On Convention

Several days ago I sat down to write for the first time in as long as I can remember. The lull between Christmas and New Years was upon us, offering a time for introspection and admittedly, some self-judgement. I know there were victories in 2022 but they seemed little more than a memory of a glow on the horizon. This may be the fate of someone who so ties self-worth with achievement but objectively, it was a tough year for me. I’m confident I’ll find its resolution in writing one day but I don’t have the energy nor the fortitude to peer deeper and challenge the dark. So I choose to spend time in the light.

This first morning of the new year, I’m writing because I remember a time before resolutions were met with such cynicism. We were eager to share a piece of the world we would create. Resolutions were grand, bigger than we had any right to dream. Maybe we were young and naive to the way of the world but I still choose to believe nothing is so fixed that we can’t change.

I’m hesitant to write too deeply of my personal goals as I believe there are things to save for the self but I want to further explore my one resolution. There’s so much noise in the world, information packaged and repackaged until it becomes unrecognizable. When we reconcile this with screaming louder and louder, the only winners are those who chose to never play this game. This can’t be the answer. The way the answer to the frustration of politics must not be to forfeit your voice. I don’t believe the answer is to better hone our hearing but to quiet the noise and create space to discover our own truths. Seneca wrote if a man knows not to which port he sails, no wind is favorable. One can spend a lifetime discovering the port of their purpose without the shifting winds of conventional wisdom.

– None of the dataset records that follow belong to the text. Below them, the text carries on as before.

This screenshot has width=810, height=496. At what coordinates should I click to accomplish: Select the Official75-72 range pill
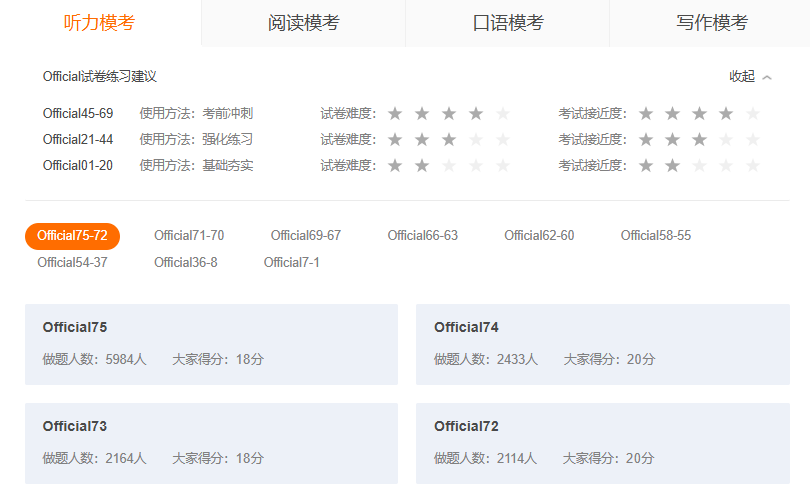72,236
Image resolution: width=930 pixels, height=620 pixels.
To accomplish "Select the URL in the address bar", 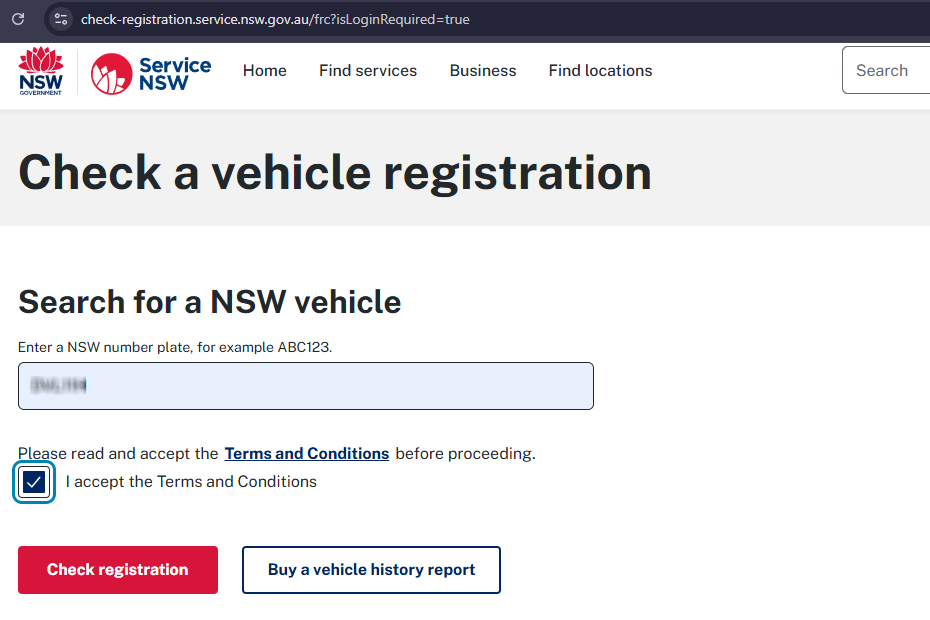I will (x=275, y=19).
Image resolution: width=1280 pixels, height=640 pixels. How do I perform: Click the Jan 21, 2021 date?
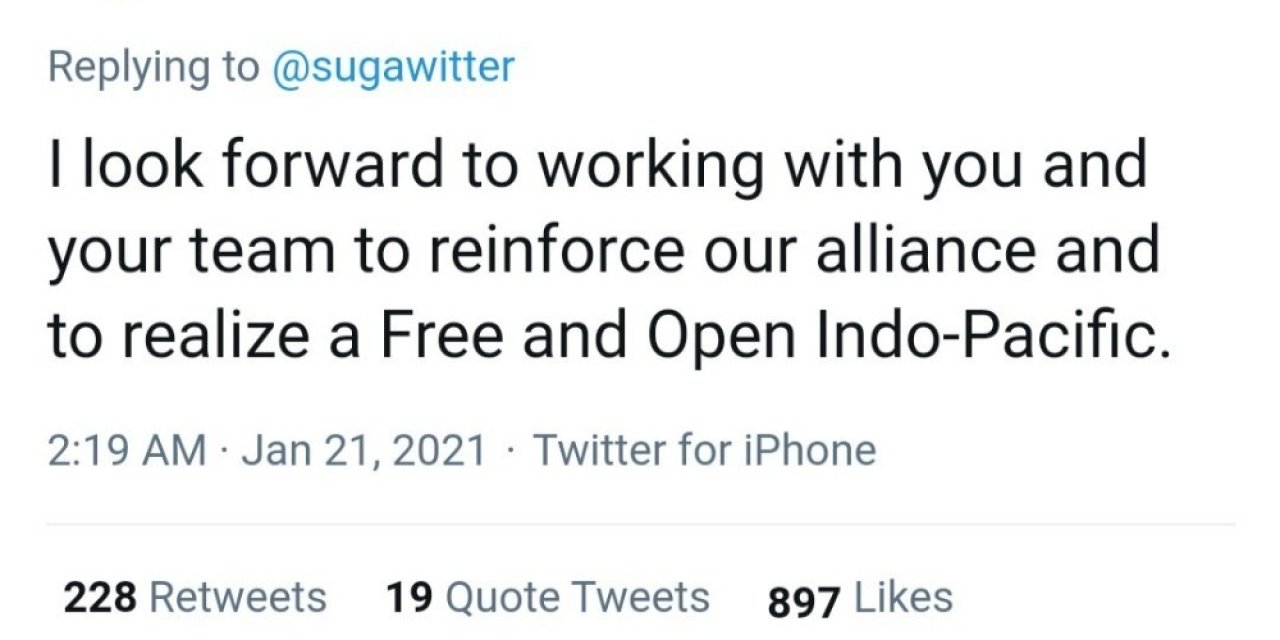[x=364, y=450]
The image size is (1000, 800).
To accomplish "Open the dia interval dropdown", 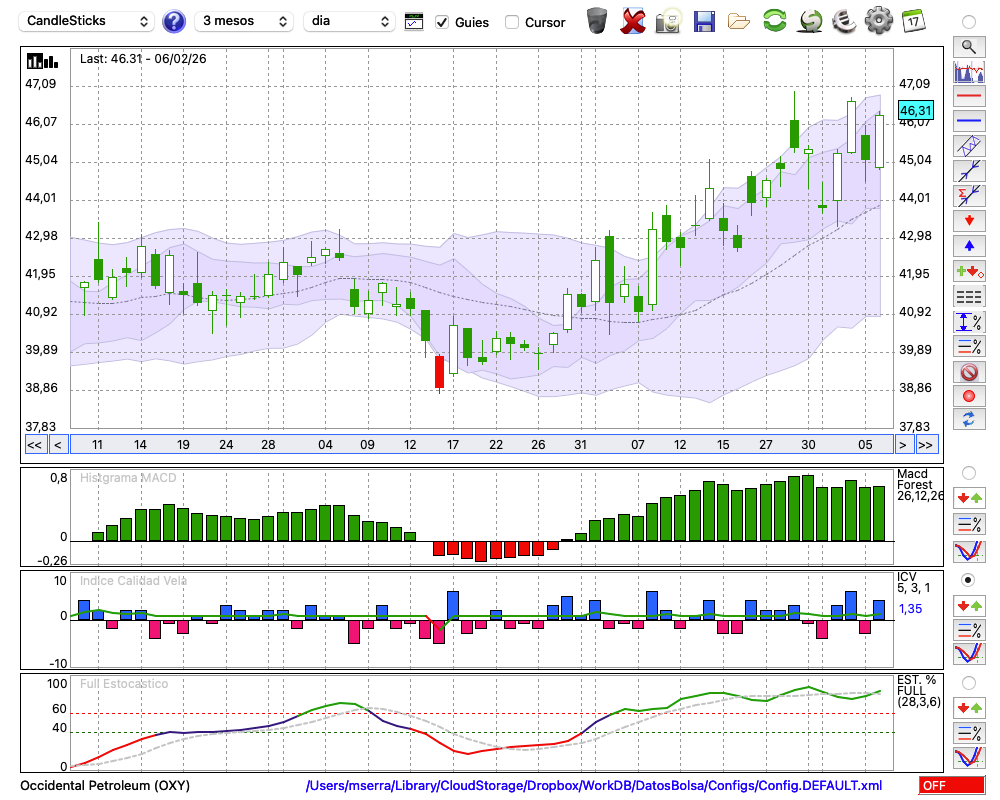I will point(349,21).
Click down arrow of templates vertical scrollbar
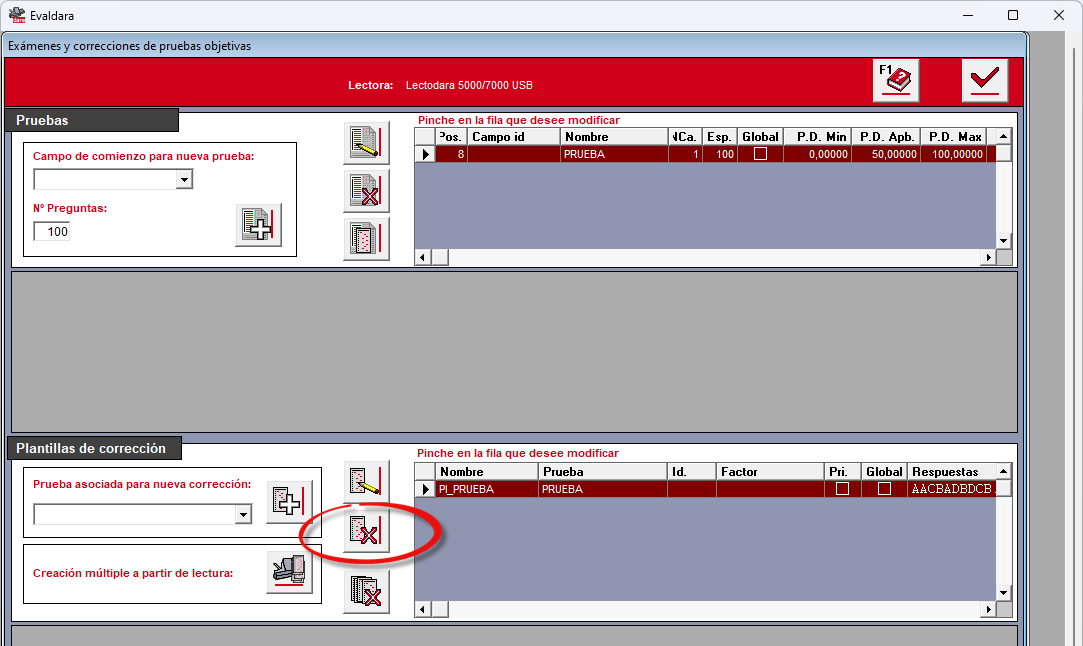Viewport: 1083px width, 646px height. click(1004, 593)
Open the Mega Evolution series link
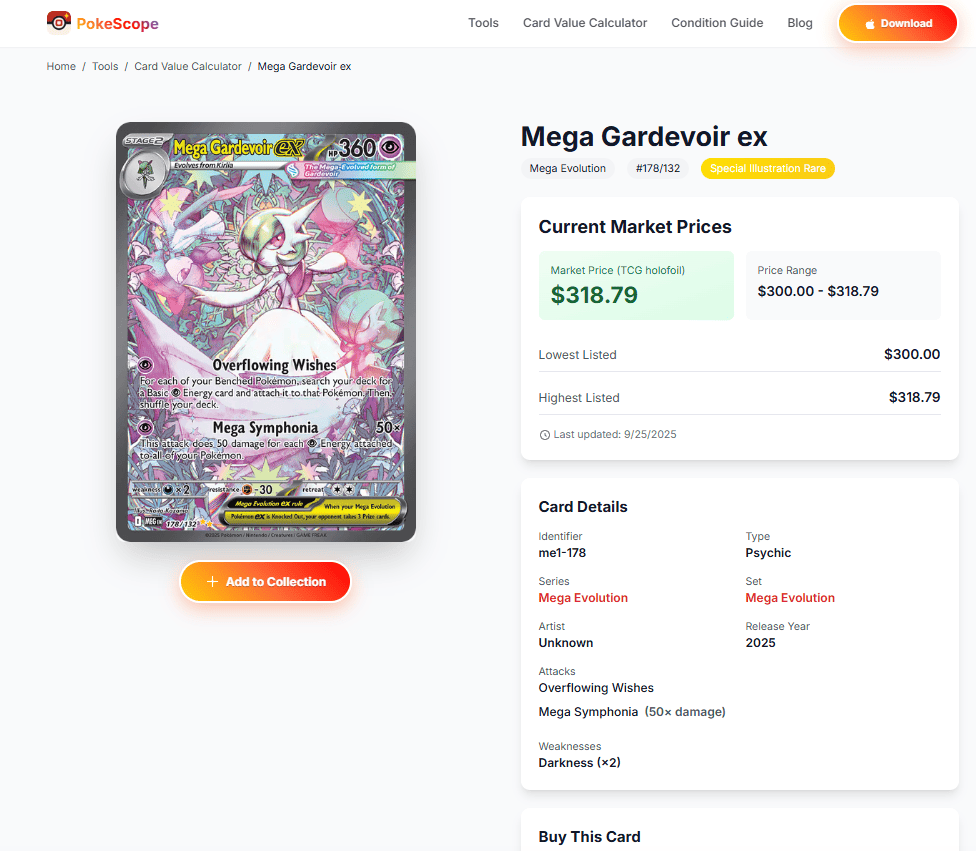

My resolution, or general theme for 2023, is to skirt convention.

When Ramit Sethi wrote “Spend extravagantly on the things you love and cut costs mercilessly on the things you don’t”, he was clearly talking about money but I want to take this same energy to the other finite resources of time and energy. I want to spend whole-heartedly on the things that bring joy to my life even when that doesn’t look like the “balance” the world is so concerned with. I want to eat the foods that I enjoy, that give me nutrients and energy even if the world thinks it’s repetitive and boring. When I find a shirt I love, I want to get one for every day of the week. Wisdom or indifference, I’m hardly concerned with what the world expects of me and in that, I feel a new freedom to be unapologetically me.

There was a time when it didn’t feel so rebellious to simply be optimistic and excited for the year ahead. So as I start this journey into the new year, in which I hope my actions always speak louder than my words, I aim to be so rebellious.